### [Your assignment]
Using the material below, print the line that contains "The image size is (1344, 1008).", the line that contains "You are a computer-use agent. The width", and every line in between, exactly and nothing else.

=-=-=-=-=

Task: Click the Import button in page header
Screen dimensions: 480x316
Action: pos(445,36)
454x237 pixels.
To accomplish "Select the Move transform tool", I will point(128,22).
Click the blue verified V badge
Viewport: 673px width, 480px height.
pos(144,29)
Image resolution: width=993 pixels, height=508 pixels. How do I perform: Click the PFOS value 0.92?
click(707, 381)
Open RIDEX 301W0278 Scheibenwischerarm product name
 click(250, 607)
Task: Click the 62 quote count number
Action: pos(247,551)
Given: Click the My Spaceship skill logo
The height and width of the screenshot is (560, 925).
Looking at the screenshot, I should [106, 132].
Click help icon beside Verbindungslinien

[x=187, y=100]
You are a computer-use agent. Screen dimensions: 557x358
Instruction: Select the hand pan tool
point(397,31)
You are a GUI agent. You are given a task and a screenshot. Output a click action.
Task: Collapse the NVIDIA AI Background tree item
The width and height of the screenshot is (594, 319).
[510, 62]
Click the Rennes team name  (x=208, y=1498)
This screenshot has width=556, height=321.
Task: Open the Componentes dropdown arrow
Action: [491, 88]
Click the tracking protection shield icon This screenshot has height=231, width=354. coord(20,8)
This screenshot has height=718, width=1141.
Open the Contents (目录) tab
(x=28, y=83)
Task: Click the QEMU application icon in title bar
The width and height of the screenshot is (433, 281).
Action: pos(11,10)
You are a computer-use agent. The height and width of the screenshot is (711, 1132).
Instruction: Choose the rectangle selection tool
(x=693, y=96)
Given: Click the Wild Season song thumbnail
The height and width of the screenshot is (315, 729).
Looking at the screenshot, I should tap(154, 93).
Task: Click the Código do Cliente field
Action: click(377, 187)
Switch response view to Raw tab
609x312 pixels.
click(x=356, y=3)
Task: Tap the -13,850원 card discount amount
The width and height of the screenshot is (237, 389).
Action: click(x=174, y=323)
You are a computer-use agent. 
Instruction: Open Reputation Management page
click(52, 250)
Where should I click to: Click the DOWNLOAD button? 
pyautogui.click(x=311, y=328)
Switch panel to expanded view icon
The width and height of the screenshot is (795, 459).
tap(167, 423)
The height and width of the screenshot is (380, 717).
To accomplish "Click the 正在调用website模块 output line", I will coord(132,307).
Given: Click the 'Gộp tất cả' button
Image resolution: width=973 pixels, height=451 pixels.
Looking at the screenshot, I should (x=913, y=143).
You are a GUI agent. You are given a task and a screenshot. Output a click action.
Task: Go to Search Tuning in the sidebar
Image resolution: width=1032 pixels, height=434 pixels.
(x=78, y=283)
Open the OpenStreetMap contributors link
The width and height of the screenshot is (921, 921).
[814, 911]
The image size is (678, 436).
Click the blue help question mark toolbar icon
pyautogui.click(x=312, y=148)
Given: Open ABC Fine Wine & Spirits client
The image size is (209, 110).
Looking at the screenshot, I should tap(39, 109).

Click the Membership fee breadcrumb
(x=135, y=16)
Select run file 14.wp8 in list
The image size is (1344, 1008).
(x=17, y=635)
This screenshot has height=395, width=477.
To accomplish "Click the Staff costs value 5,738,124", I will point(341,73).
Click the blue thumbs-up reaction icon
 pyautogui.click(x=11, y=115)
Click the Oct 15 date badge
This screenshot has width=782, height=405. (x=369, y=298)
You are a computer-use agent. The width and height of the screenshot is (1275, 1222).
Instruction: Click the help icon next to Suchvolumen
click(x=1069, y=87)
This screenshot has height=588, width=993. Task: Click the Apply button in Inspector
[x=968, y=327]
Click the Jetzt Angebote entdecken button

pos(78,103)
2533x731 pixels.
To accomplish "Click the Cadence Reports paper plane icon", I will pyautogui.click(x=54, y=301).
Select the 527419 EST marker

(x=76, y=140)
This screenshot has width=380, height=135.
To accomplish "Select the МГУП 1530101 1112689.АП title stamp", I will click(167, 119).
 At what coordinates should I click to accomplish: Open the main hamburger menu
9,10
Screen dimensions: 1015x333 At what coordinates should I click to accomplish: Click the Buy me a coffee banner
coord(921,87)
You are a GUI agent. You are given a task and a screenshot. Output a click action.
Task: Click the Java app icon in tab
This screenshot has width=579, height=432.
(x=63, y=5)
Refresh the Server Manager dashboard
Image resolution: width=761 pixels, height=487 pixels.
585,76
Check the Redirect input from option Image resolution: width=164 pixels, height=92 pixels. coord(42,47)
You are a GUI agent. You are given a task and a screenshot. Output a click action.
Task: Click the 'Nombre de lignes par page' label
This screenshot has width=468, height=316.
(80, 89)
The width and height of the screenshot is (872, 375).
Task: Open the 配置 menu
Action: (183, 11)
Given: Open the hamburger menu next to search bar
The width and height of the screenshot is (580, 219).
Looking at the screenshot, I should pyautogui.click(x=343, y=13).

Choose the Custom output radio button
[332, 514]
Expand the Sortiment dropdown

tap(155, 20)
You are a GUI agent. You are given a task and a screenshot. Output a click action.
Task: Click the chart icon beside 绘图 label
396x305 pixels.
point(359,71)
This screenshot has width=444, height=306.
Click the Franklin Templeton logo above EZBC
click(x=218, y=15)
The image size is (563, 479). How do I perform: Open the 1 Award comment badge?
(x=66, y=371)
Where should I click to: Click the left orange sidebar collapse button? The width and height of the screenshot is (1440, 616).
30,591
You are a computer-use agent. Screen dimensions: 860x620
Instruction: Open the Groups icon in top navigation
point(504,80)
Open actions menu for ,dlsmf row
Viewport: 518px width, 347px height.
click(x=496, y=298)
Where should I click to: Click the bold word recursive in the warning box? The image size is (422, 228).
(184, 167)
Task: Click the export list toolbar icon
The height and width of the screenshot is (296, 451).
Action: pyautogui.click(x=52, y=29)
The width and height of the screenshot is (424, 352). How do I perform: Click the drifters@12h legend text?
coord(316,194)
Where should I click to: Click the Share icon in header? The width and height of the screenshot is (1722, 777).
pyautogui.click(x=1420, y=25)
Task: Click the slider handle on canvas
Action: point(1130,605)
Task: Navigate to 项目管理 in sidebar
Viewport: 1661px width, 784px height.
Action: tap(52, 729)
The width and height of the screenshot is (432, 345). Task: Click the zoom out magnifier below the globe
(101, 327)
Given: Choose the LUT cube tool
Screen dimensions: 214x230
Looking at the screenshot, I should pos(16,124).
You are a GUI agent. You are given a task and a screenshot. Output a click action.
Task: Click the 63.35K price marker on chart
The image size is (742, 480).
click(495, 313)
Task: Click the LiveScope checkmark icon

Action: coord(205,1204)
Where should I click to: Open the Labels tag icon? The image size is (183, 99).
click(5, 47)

=-=-=-=-=

### [Answer to this problem]
The image size is (1344, 1008).
(x=17, y=635)
This screenshot has height=395, width=477.
To accomplish "Click the Staff costs value 5,738,124", I will point(341,73).
Click the blue thumbs-up reaction icon
 pyautogui.click(x=11, y=115)
Click the Oct 15 date badge
This screenshot has width=782, height=405. (x=369, y=298)
You are a computer-use agent. The width and height of the screenshot is (1275, 1222).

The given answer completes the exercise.